In the last two years I've paid off around $65,000 of debt. That includes a car, bigger payments on a second car, some student loans, and a ton of credit card debt. I've got $40,000 in debt remaining. That's $9,500 left on the second car and the rest are student loans. The interest rate on the car is 5% (although the remaining interest is $700 if I pay the minimum). The interest rate on the student loans varies based on group but for the biggest loans it's around 3 to 4 percent.

I currently have $9,000 in cash, $2,000 in a brokerage account, and another $10,000 or so i can get from exercising some stock options. (That's $10,000 after taxes and fees). So around $21,000 in money I can access today, with another $35,000 in stock options/RSUs that are going to vest over the next two years.

My car payment is $300 and my student loan payment is $360. My other expenses are very low since I currently live with my parents. When I include transportation to work, phone, gas, some food, etc, my monthly expenses come out to around $1100 to $1200 a month. Let's say $1400 to include some spending on fun. My post-tax income is currently around $65,000 a year not including the stock options / RSUs that are going to vest over the next two years.

The problem is that I'm becoming severely burned out at work and in life in general. I attribute this to the amount of debt I've paid off over the last two years and the amount of money I wasted before coming across Mr Money Mustache and leanfire and etc.

I'm struggling between deciding if I should keep on pursuing debt repayment vs investing heavily now. If I use $20,000 of my savings to pay off the second car and a large chunk of my student loans, my remaining monthly expenses would be more than covered by the remaining $1,000 in my bank account until I get another check from work. Should I do that? And then keep on heavily repaying debt until I'm debt free?

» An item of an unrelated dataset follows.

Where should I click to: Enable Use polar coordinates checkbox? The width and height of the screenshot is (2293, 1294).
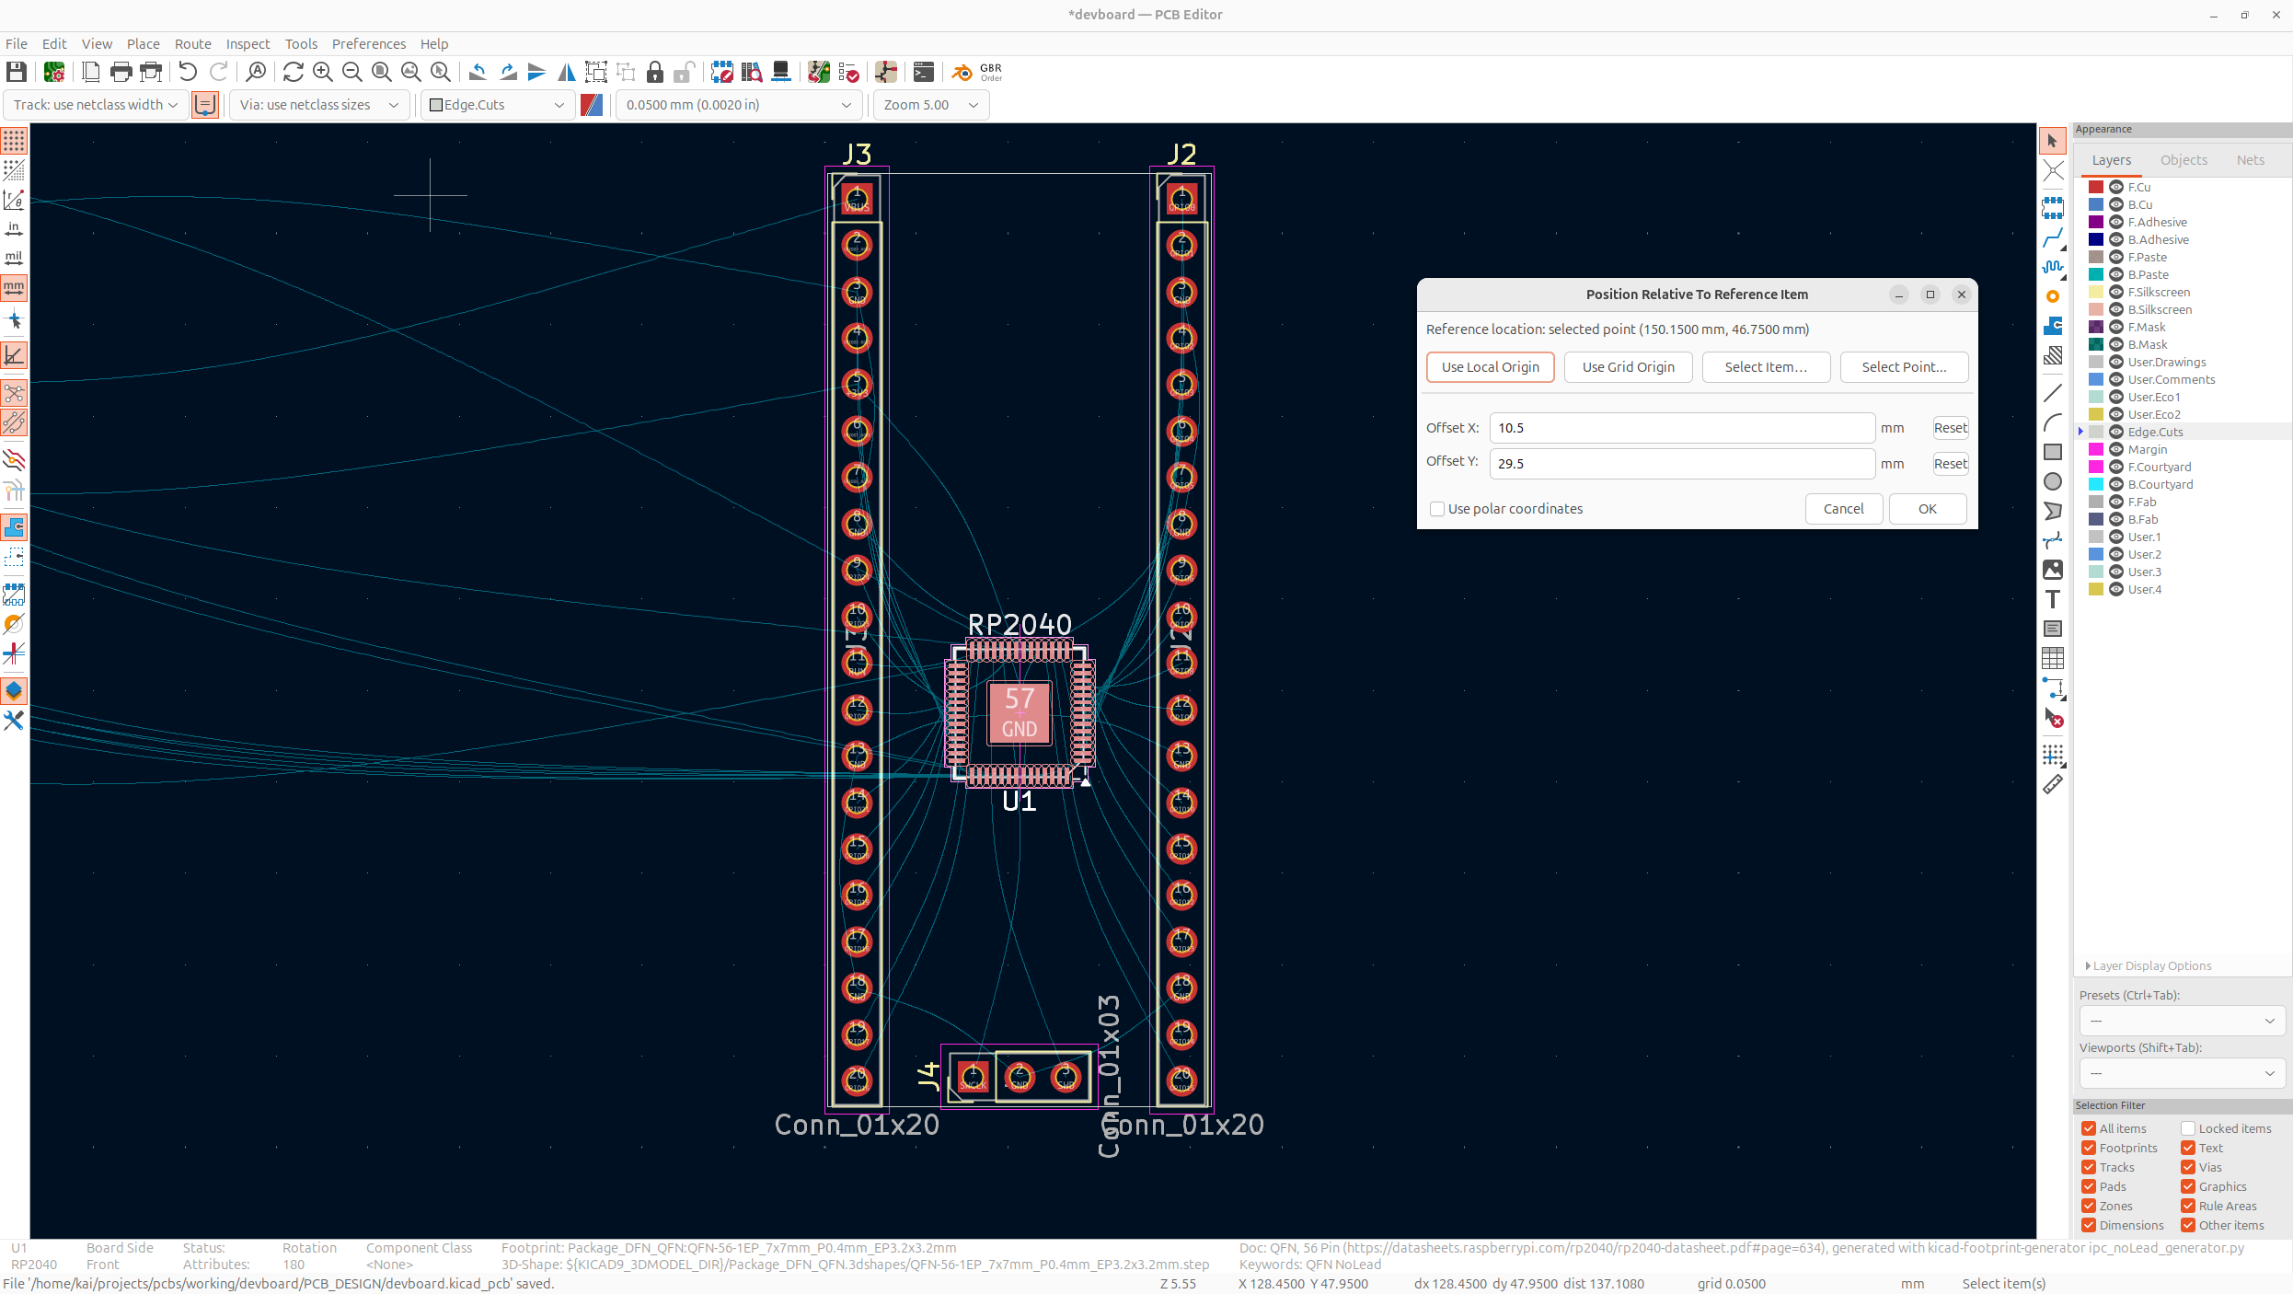click(1437, 509)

Or should I instead resort to paying minimums on all remaining debt...and just sock away a shit ton of money into investments? If I invest all the money that would otherwise go to servicing the debt, in a year from now I could potentially have $100,000 saved. And then in another year, close to $200,000 saved. Whereas if I pay off half of my remaining debt now and then pay off the rest of the debt over the next 4-5 months, it'll take me much longer to get to $200,000 saved. I'd also be paying a much higher tax rate on the stock options I'd be exercising for debt repayment, unless I hold on to them for a year and exercise/sell them then. That makes me think I should just start investing my direct income heavily and then in 3 years when all my stock has vested and when I can sell it at the capital gains tax rate instead of the income tax rate, it could pay off my remaining debt for me.

Normally I wouldn't be in a rush to save up that much money, but since I'm single and since my expenses are low and since I'd like to get my own place soon I reckon that it makes more sense to start building up investments now and take advantage of the strong economy while I'm still living with my parents.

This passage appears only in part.